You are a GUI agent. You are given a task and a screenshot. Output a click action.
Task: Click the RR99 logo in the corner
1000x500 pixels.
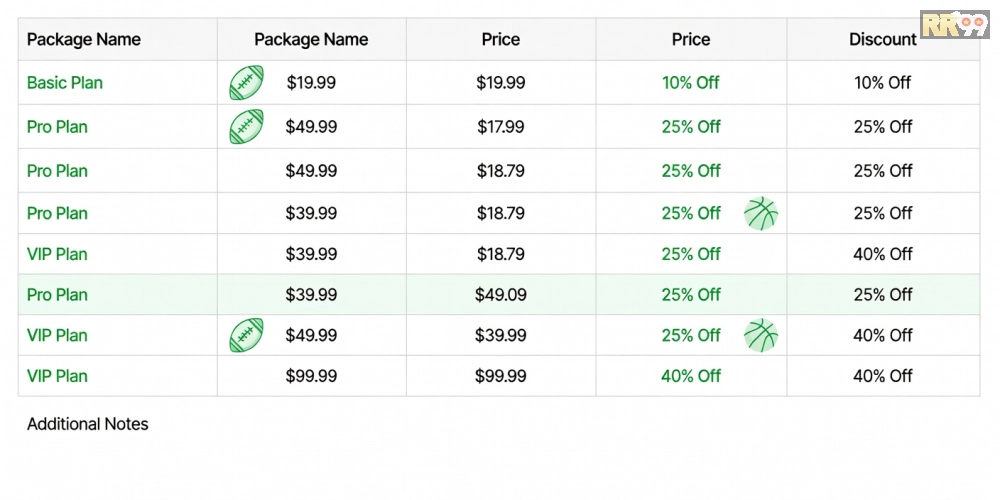pos(954,24)
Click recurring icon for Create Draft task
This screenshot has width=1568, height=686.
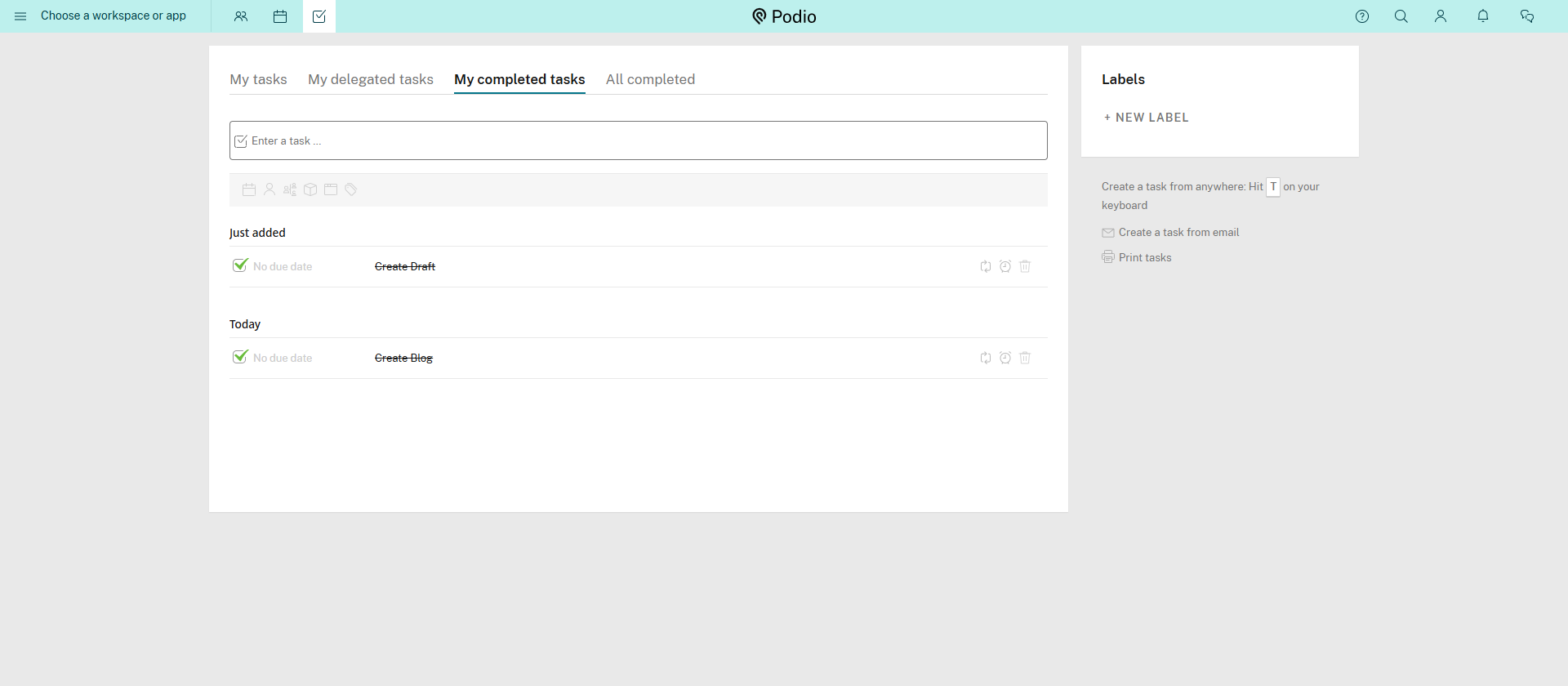pos(986,266)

:::::

• Task
Output the entries above exactly, without their pictures.

• Completed exercise
You are a GUI agent. You are given a task and a screenshot. Output a click action.
Task: Click the RR99 logo in the corner
1000x500 pixels.
pos(954,24)
Click recurring icon for Create Draft task
This screenshot has width=1568, height=686.
pos(986,266)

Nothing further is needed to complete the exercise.